A Change Is Gonna Come ?
Tomorrow, Saturday morning I will leave early for Chicago. This is the third Women’s March in which I will participate. I will be with friends, and will be surrounded by thousands with whom I am in solidarity. People of color, immigrants, and women are diminished to inferior, “second class” status by the actions of the Presidents party. The old Republican Party, advocating conservative values, the willingness to compromise is dead. The Trump Party advocating patriarchy, a father-knows-best, winner-take-all society must be defeated at the ballot box if a democratic, 21st Century America is to be born. Everything that I care about hangs in the balance.
I join others by marching in Chicago to assert my opposition to the summary deportation of immigrants seeking asylum, the kidnapping of their children, the mocking dismissal of women who contend they are victim of sexual assault, and other assertions of raw power.
Can I be certain that the change that I want to see is going to come? I cannot. Like my predecessors in the early 1960’s I will resist, for the sake of our common humanity, for my children and my grandchildren.

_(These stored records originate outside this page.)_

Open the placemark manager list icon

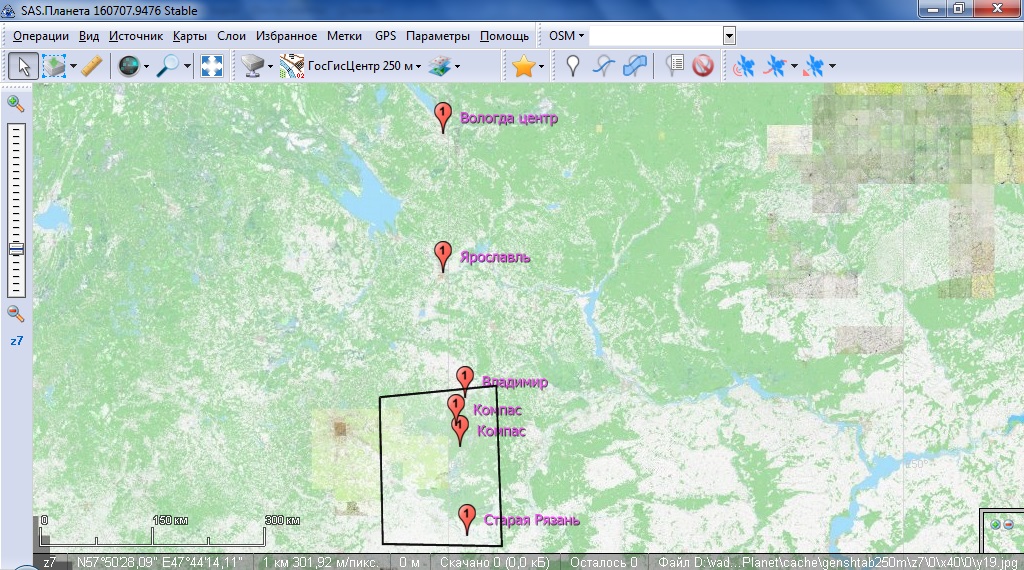pos(674,67)
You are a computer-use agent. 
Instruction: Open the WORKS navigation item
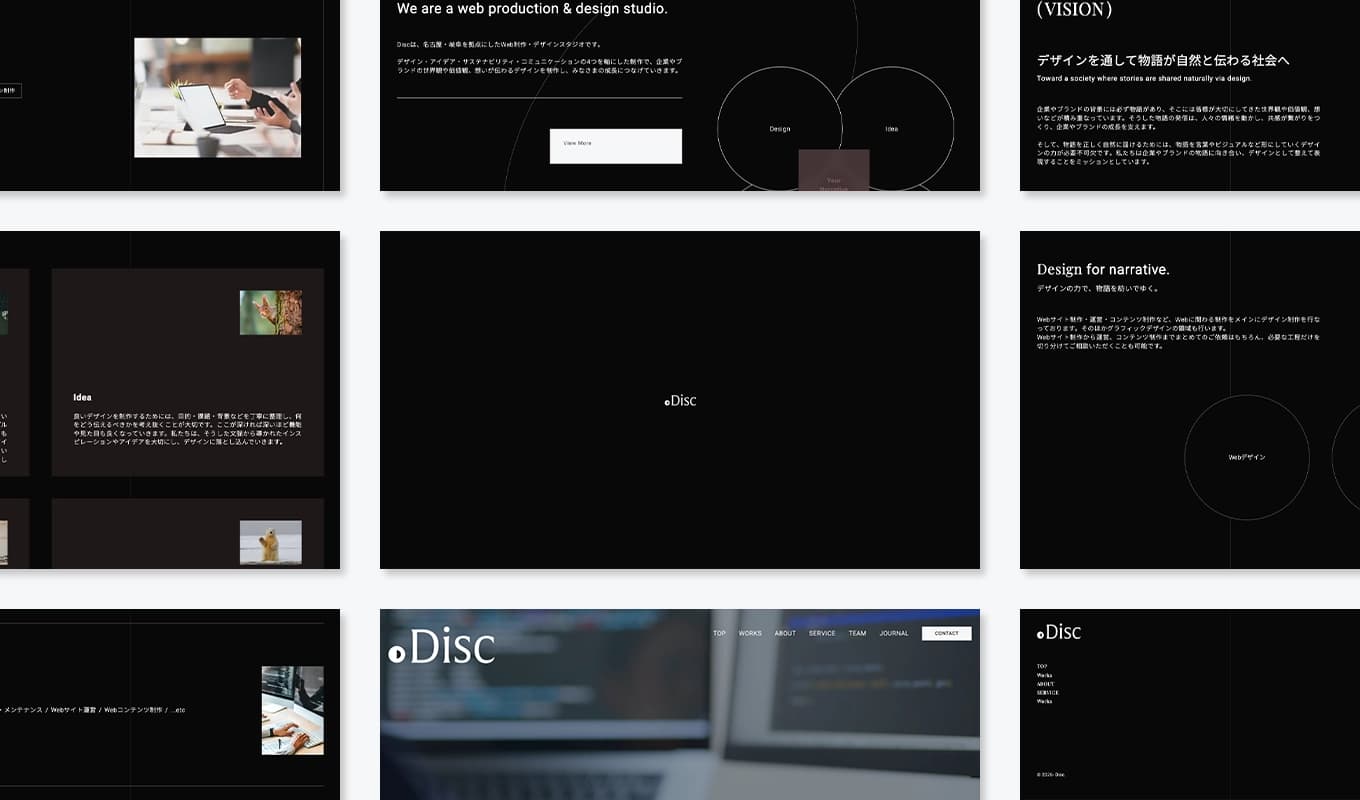[750, 633]
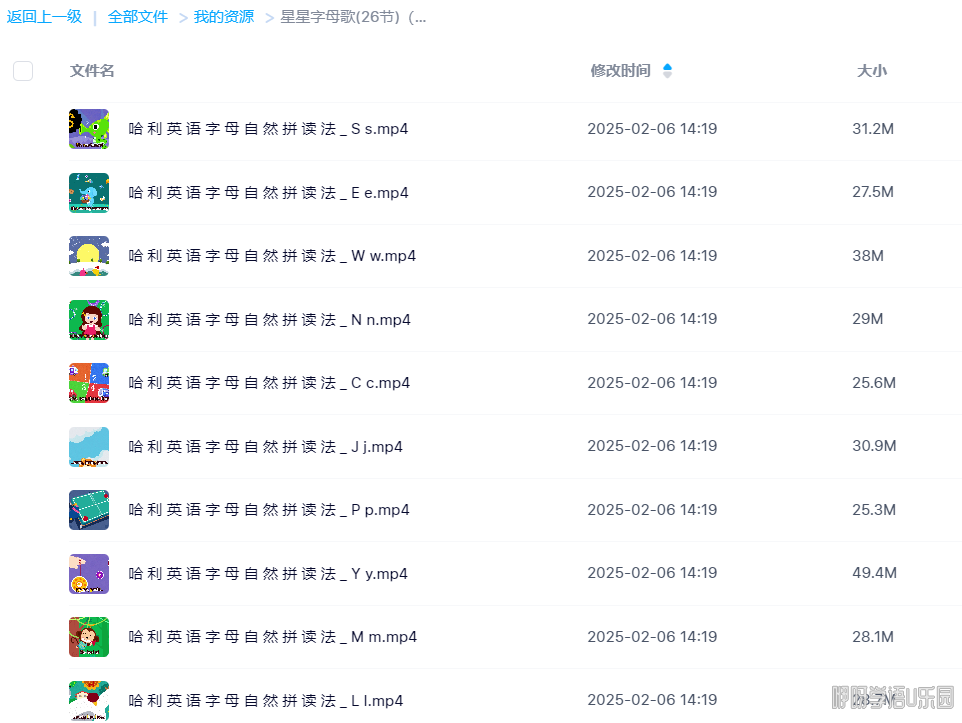Toggle sort arrow beside 修改时间
The image size is (962, 723).
point(667,71)
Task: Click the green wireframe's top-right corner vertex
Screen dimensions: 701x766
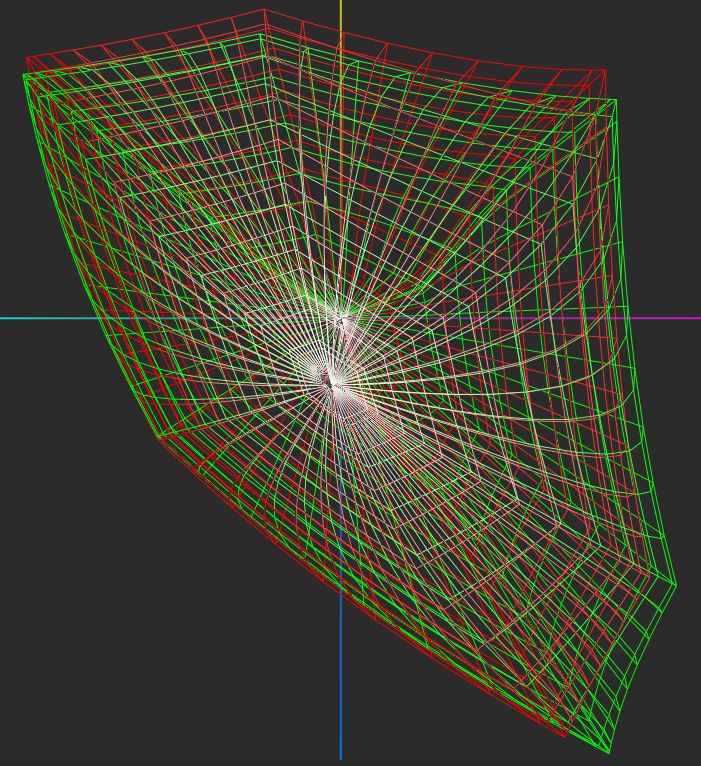Action: click(x=616, y=100)
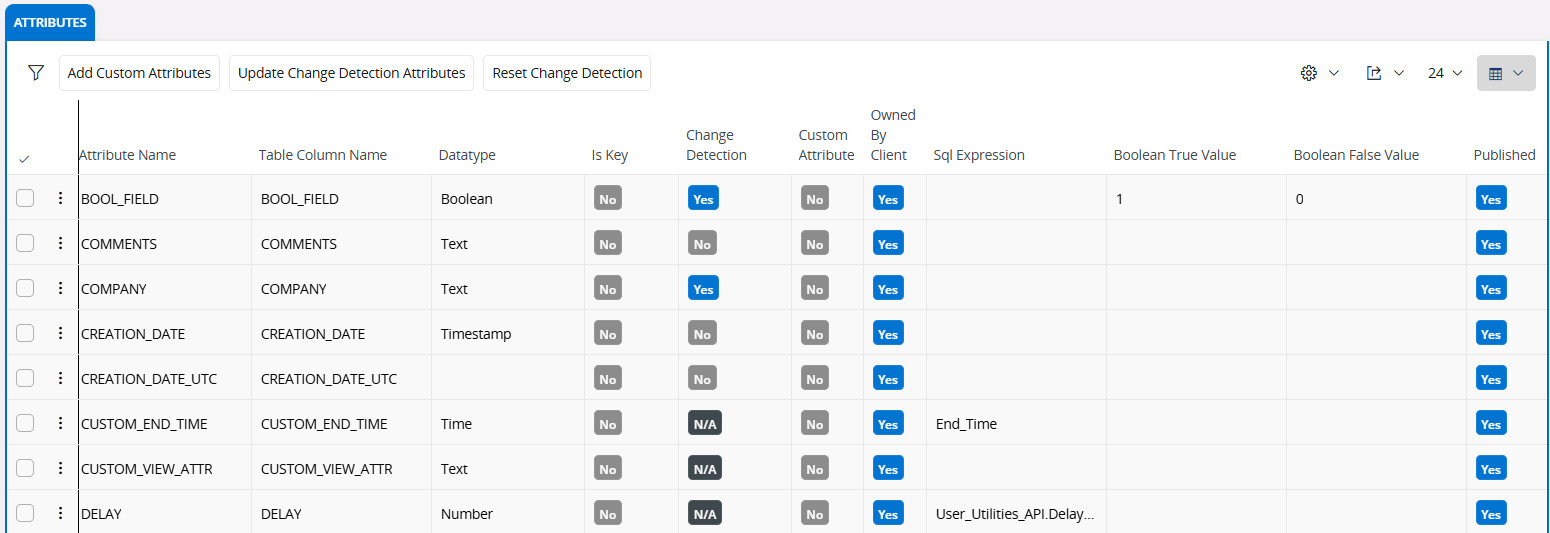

I can do no better than offer the great hymn written by Sam Cooke in 1964.
The song was inspired by various personal events in Cooke’s life, most prominently an event in which he and his entourage were turned away from a whites-only motel in Louisiana. Cooke felt compelled to write a song that spoke to his struggle and of those around him, and that pertained to the Civil Rights Movement and African Americans. The song contains the refrain, “It’s been a long time coming, but I know a change is gonna come.”
“A Change Is Gonna Come” is widely considered Cooke’s best composition and has been voted among the best songs ever released by various publications. In 2007, the song was selected for preservation in the Library of Congress, with the National Recording Registry deeming the song “culturally, historically, or aesthetically important.